**Extracted records**
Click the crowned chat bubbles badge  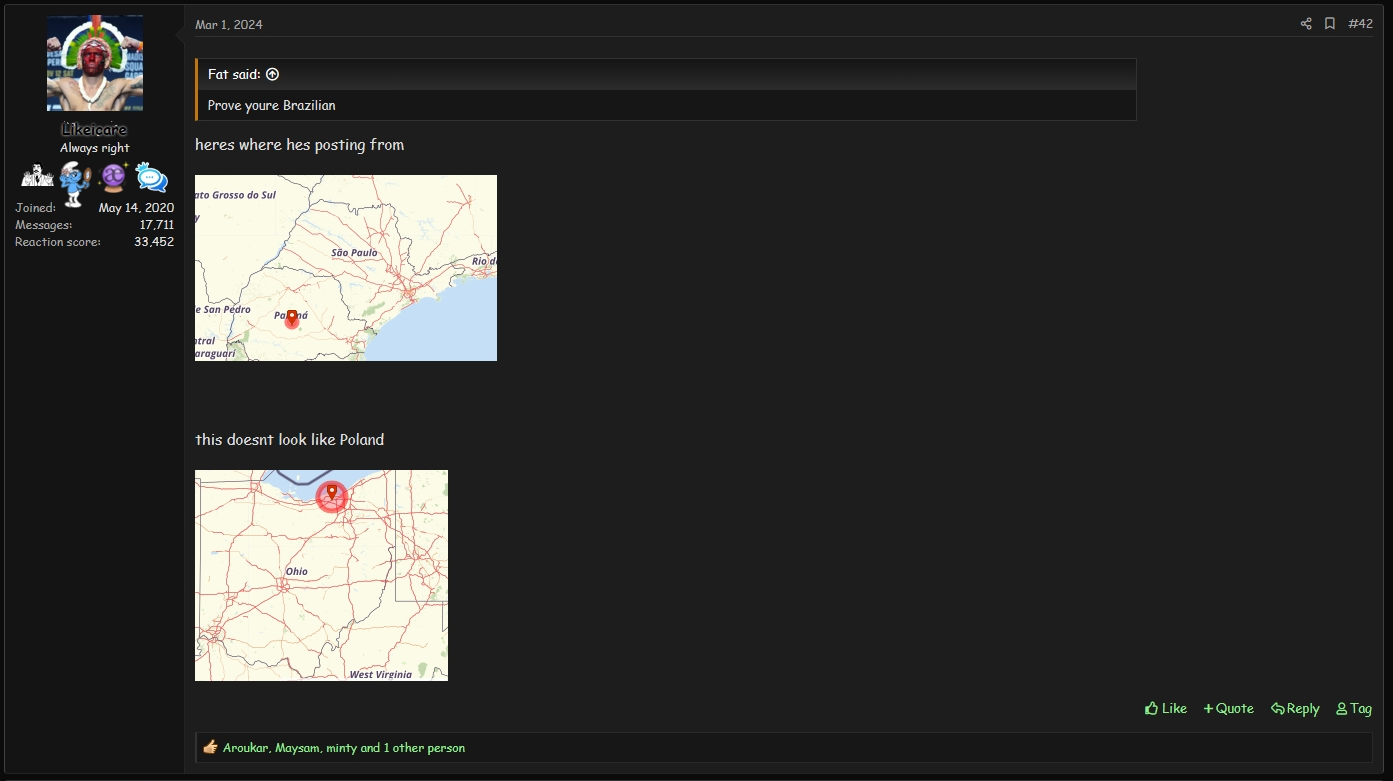click(x=152, y=177)
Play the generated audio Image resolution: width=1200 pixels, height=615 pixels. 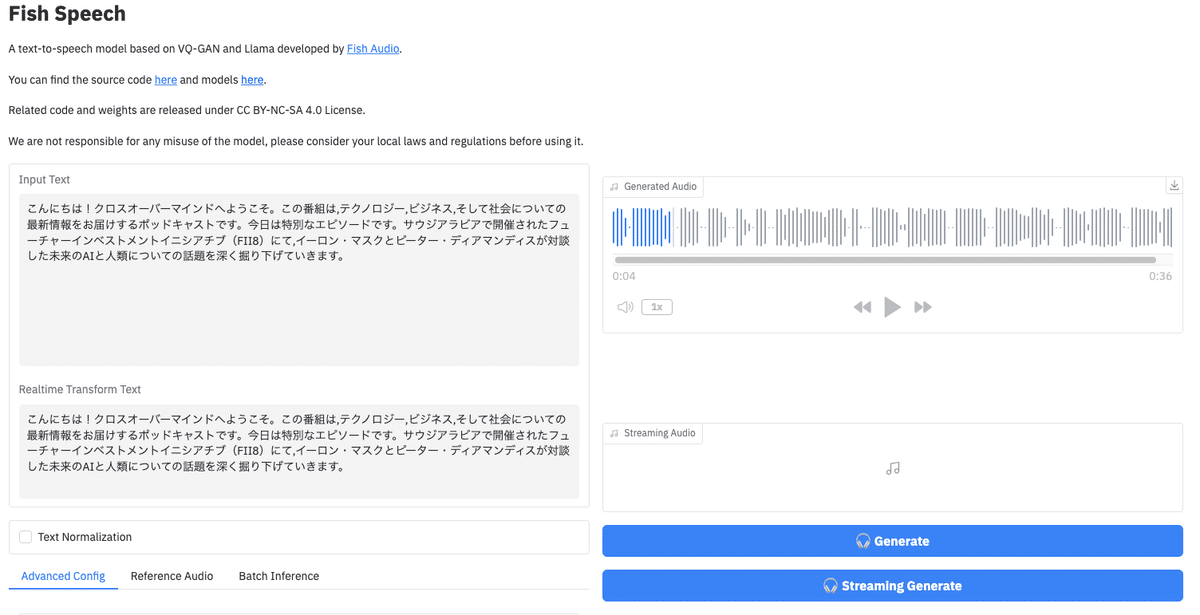[892, 306]
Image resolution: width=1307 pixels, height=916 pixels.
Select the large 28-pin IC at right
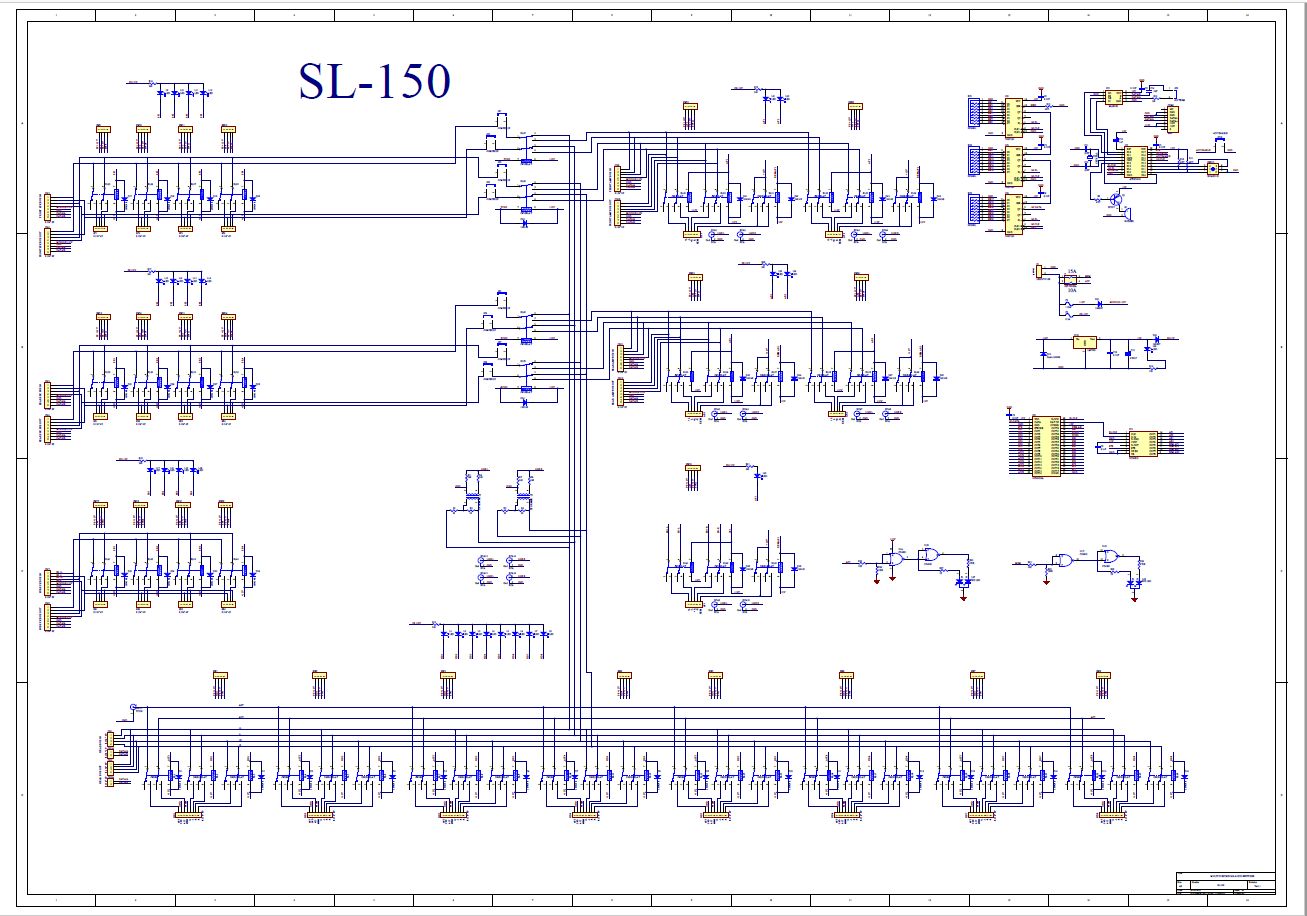click(x=1047, y=446)
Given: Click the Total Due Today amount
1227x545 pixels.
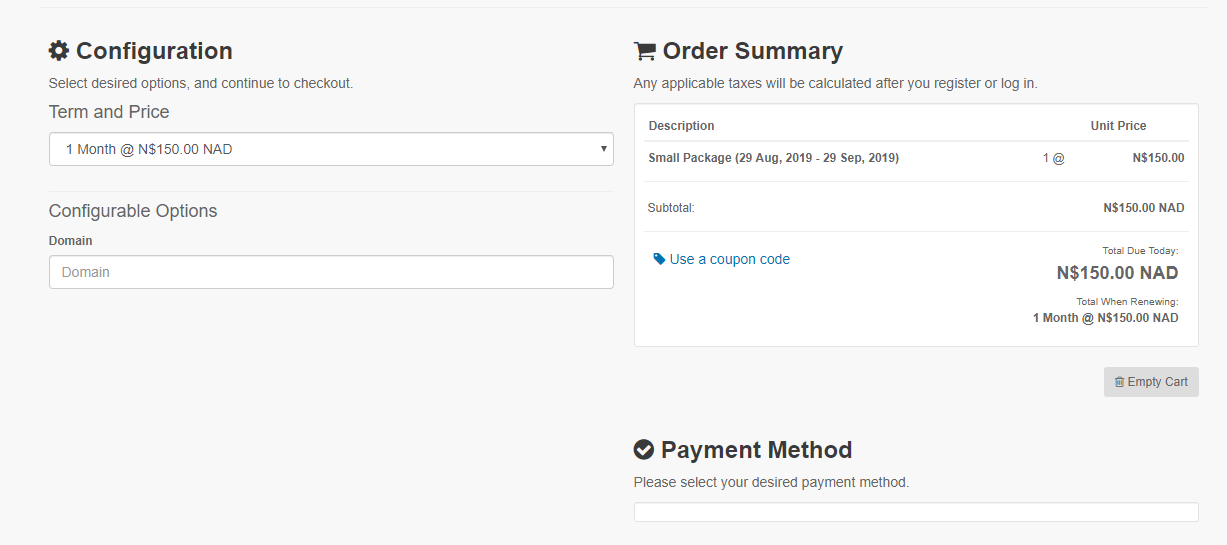Looking at the screenshot, I should [x=1117, y=273].
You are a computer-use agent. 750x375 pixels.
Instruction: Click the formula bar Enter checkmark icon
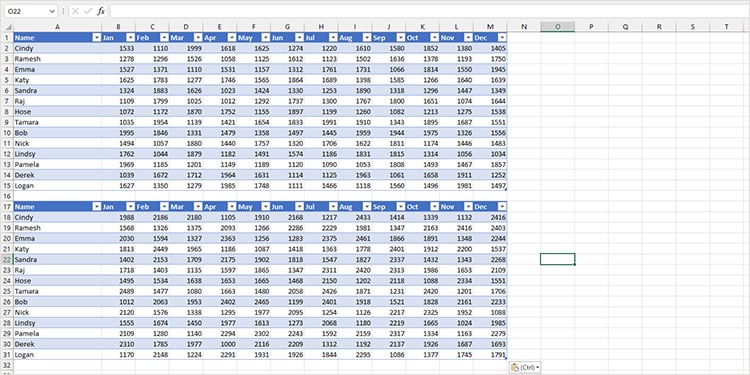pyautogui.click(x=88, y=11)
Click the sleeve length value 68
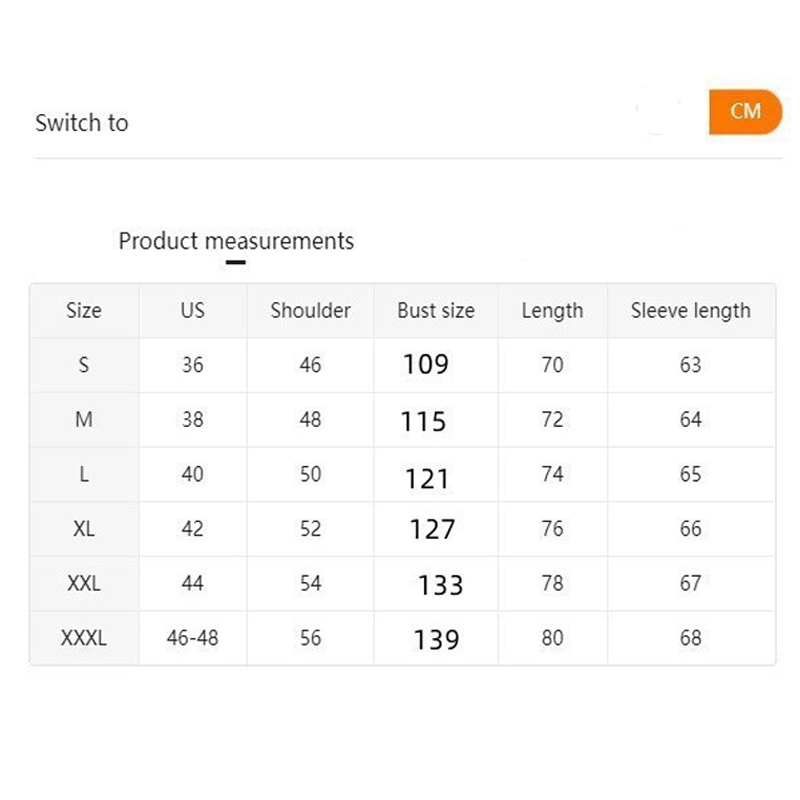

**Instructions to follow**
Print the lines from the line with "Select the large 28-pin IC at right" to the end of the data above. Include both ends, exclude the pictures, and add nothing else.

**Result of the task**
Select the large 28-pin IC at right
click(x=1047, y=446)
Given: Click the Total Due Today amount
1227x545 pixels.
Looking at the screenshot, I should [x=1117, y=273].
You are a computer-use agent. 750x375 pixels.
Instruction: Click the formula bar Enter checkmark icon
pyautogui.click(x=88, y=11)
Click the sleeve length value 68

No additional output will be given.